**Task**
Transcribe the entries that follow exactly as they appear, minus pictures.
(Supplied material)
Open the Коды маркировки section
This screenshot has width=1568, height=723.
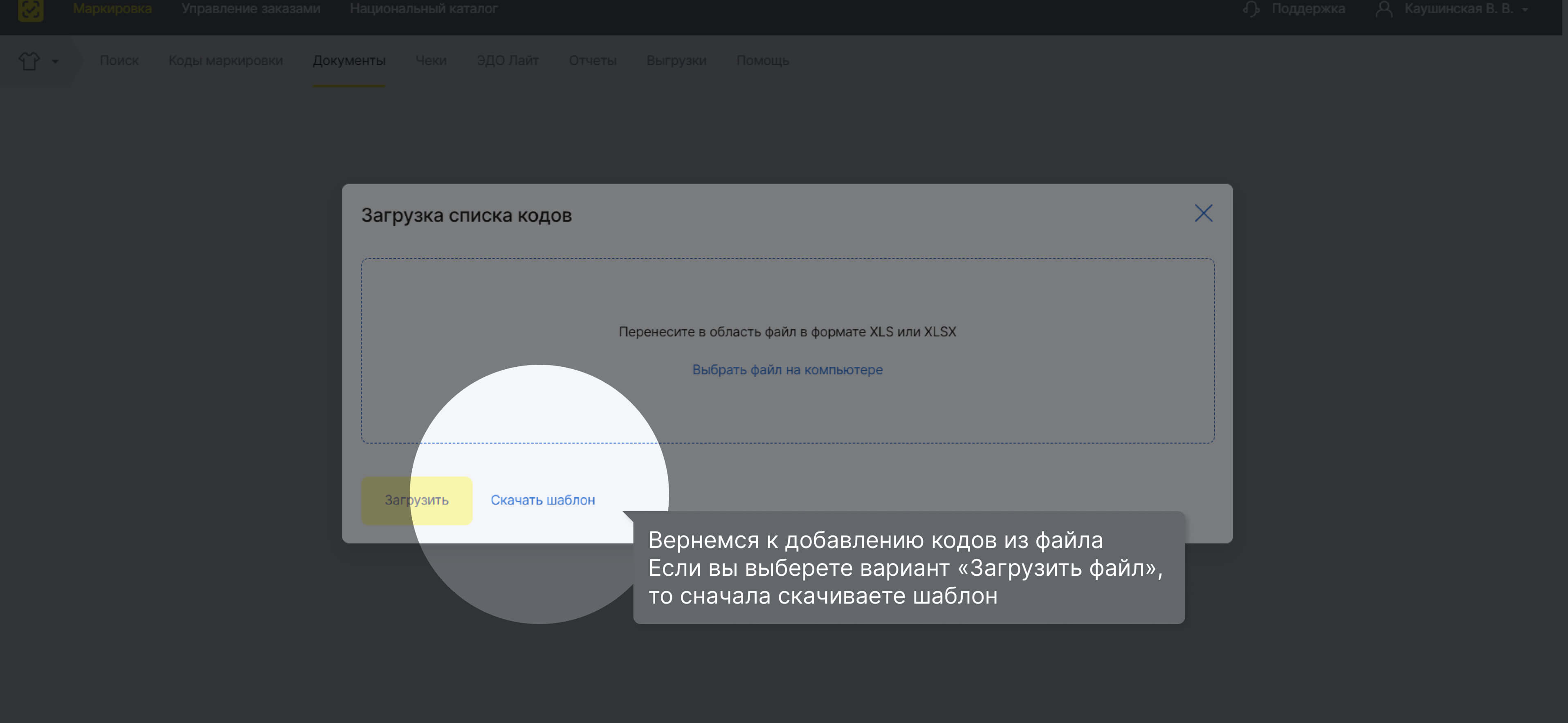click(x=225, y=60)
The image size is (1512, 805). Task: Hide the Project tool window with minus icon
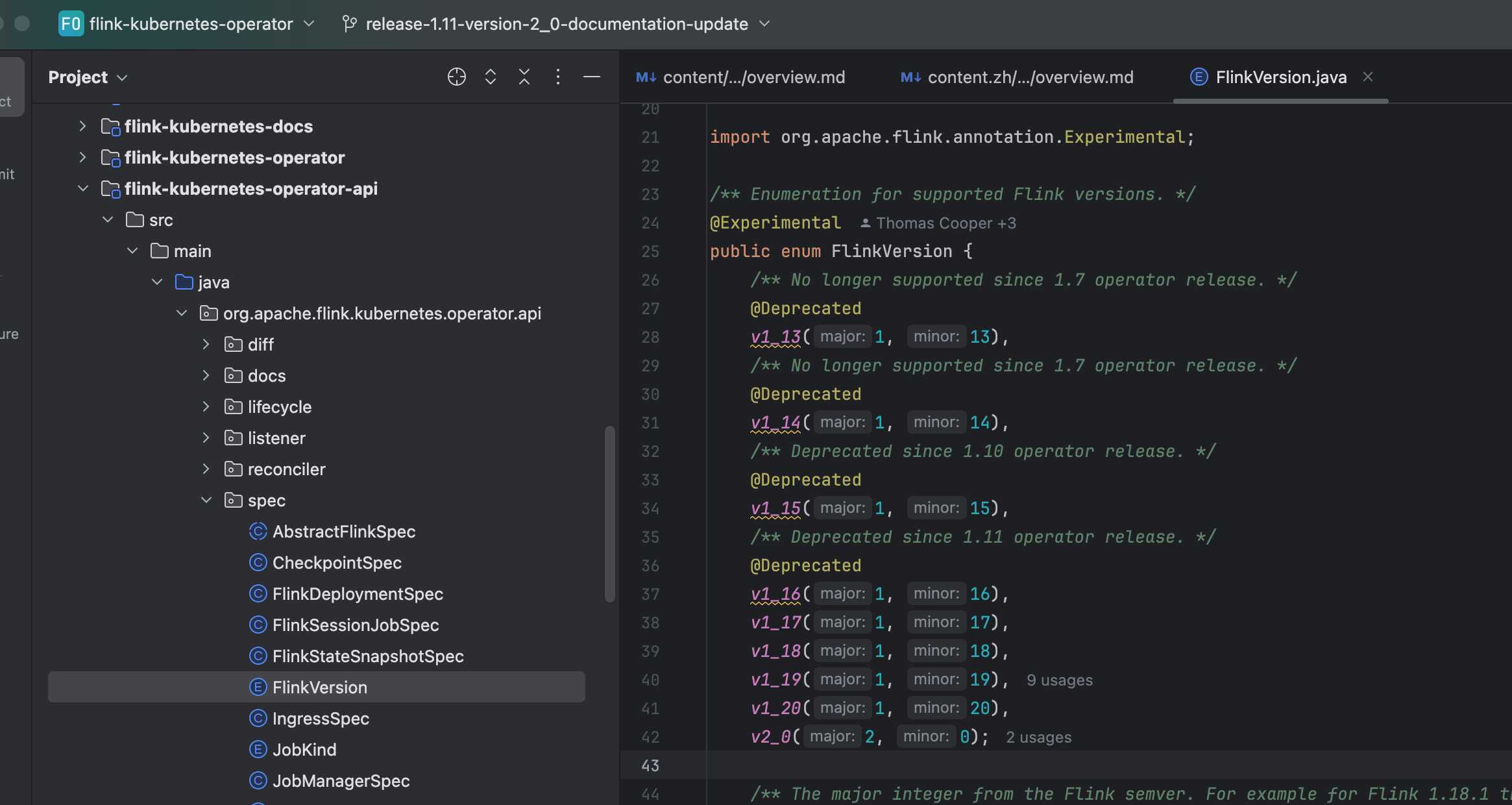coord(591,77)
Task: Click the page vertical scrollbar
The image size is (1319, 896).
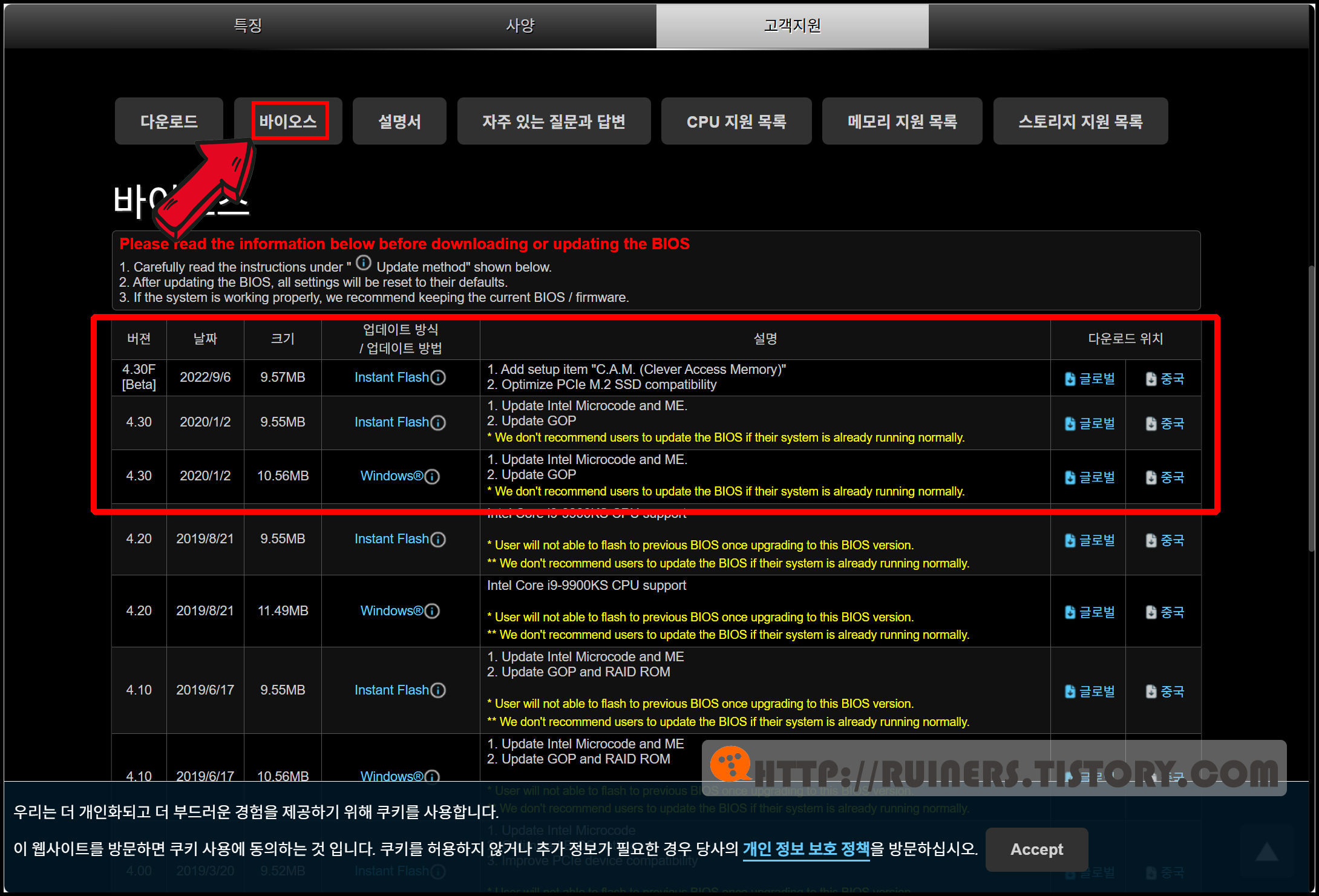Action: [x=1312, y=408]
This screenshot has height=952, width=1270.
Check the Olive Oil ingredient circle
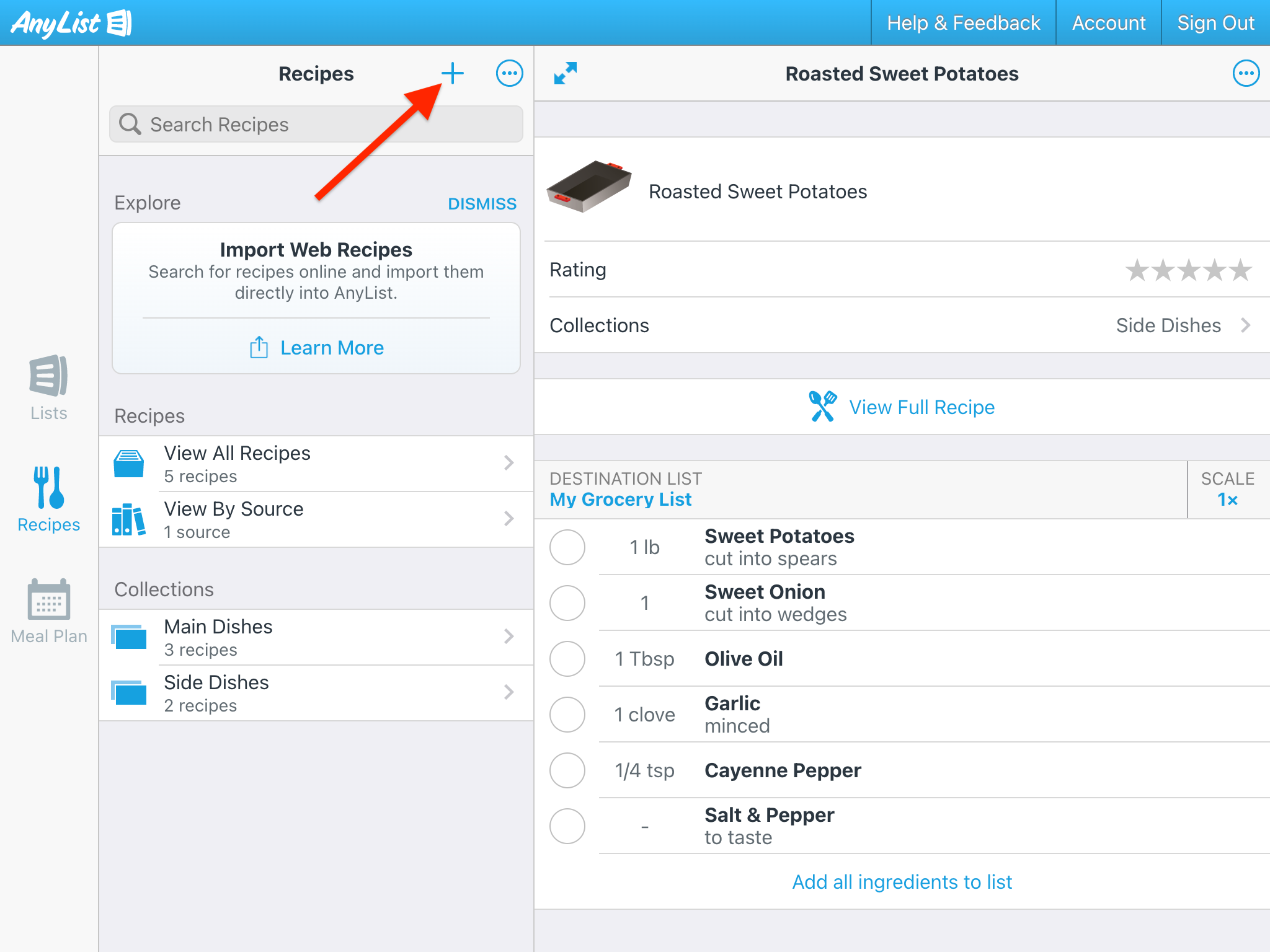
(End Supplied material)
**Output for this task**
Open the Коды маркировки section
This screenshot has width=1568, height=723.
click(x=225, y=60)
The image size is (1512, 805). Task: Hide the Project tool window with minus icon
coord(591,77)
Task: Click the page vertical scrollbar
The image size is (1319, 896).
Action: [x=1312, y=408]
This screenshot has height=952, width=1270.
Check the Olive Oil ingredient circle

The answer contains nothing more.